Some Objections (and one-line replies)
- Some forms of pain are pleasurable: In this case they no longer qualify as suffering.
- Sometimes inflicting pain is warranted, like when a personal trainer pushes their client: This is merely a trade-off as part of a more complicated pursuit of pleasure (the pleasure of future achievement).
- Because morality concerns subjectivity, we cannot, by definition, make objective statements about it: This is mistaking the content of the deductive process for the deductive process itself; it is possible to make objective conclusions about subjective content.
- There is no dictate that says well-being is the desired outcome of morality: This is merely a question of definitions, essentially a semantic argument or word-game.

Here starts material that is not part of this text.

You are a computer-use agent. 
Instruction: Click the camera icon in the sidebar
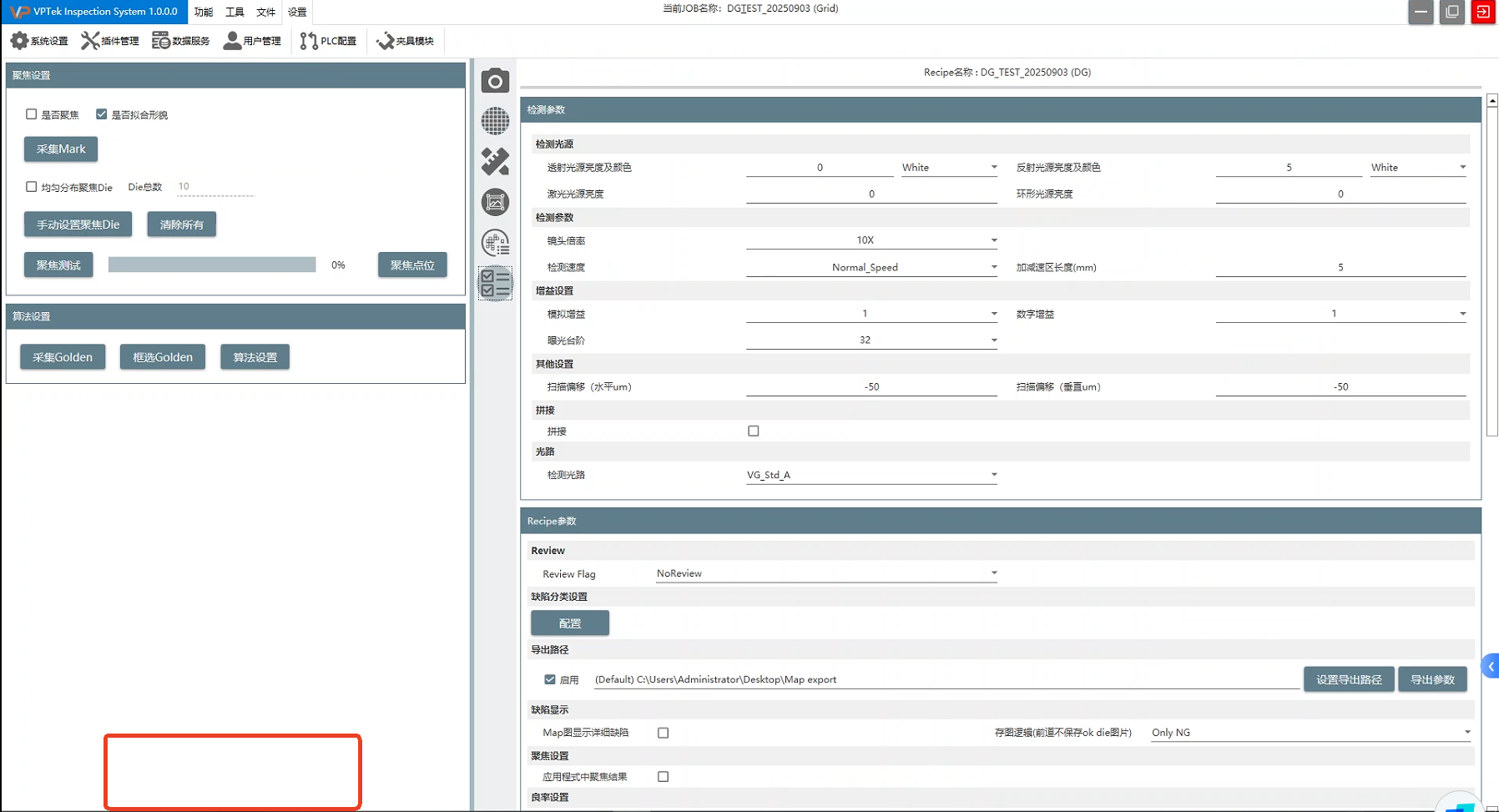[x=495, y=81]

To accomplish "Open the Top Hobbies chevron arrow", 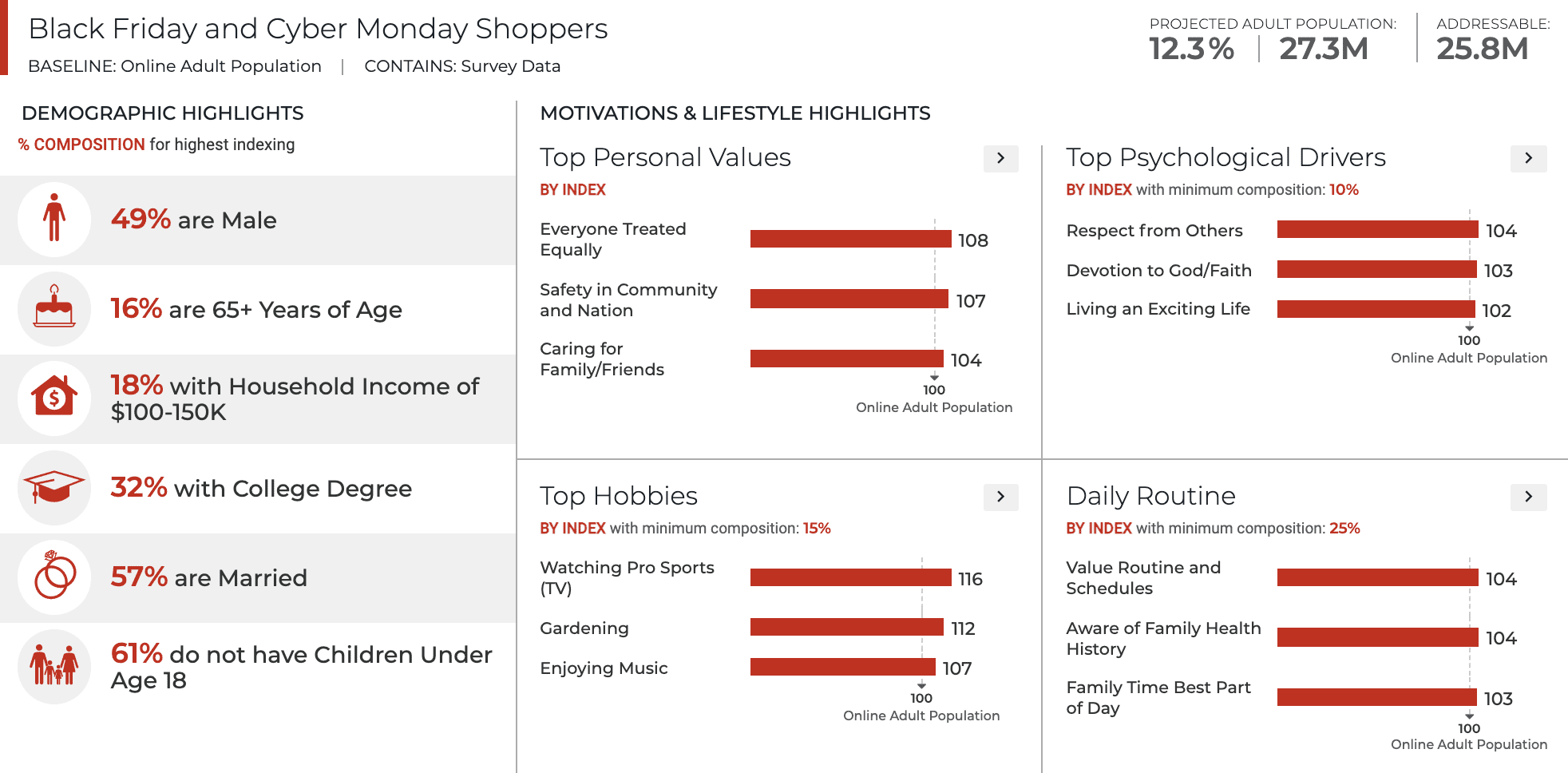I will pos(1000,497).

- We have no responsibility to adhere to such rules: This is correct, no one is forced to act morally. But committing to acting morally gives us access to all the non-zero-sum benefits of cooperation.
So…
This inescapable relationship between the quality of experience and the moral values of good and bad, make morality rationalisable, and mean that we can argue meaningfully towards objectively better moral frameworks. I expand on this idea in It’s Subjective.
This post has generated a large discussion over at the blog, I invite you to have your say.
Notes
- Out of curiosity I asked ChatGPT what this term would be, were it one of those long German terms that combines a bunch of words for the sake of creating an esoteric philosophical vocabulary (à la Heidegger), it came up with 'Unentrinnbarewertbeladeneerfahrung' which I think is about right.
- Hume's Guillotine comes from a passage where he's actually criticising the religious origins of ethics, claiming that religious moral positions are assumed rather than derived from anything real. His objection appears to be that this is not acknowledged. The account I have given here is to attempt to derive morality from facts about our biology, and not assume them based something arbitrary.
Now you appear to be using a definition of "response" that is synonymous with "experience". Before you were using "experience" to describe "freaking out" which I would see as a "response" to an "experience" (an action you take after having experienced something). If this is a semantic issue, I don't need you to subscribe to my definitions, just know these are the definitions I'm using, and hopefully my meaning is clear.
I find these explicit rejections unconvincing. People often self-report inaccurately. The tendency to value beauty, for instance, is quite easily reducible to pleasure-seeking. We have biologically induced feelings of pleasure that are associated with beauty, that correlate with evolutionary advantages.
I have challenged you to genuinely try this with a moral tenet you and I would agree on. If you are genuinely interested in trying to understand my point, I think this is the best way for you to understand it.
The inescapable nature of the experience is not what makes it good or bad, otherwise I would have called it "Inescapable experience" and not stipulated "value-laden". A neutral value like the click of a finger is still inescapably value-laden, it's just the value is neutral (zero), and therefore not really relevant when extending into a moral discussion.
I believe I have already provided arguments to support the two questions you've asked, but in short:
I'm not asking you to falsify it, you are welcome to try if you want. I would prefer you took the challenge I've provided, as this will actually help you understand the proposition. I am offering an explanation and a framework that I think has high utility. Whether you adopt it or not is up to you. You don't have to falsify it to reject it.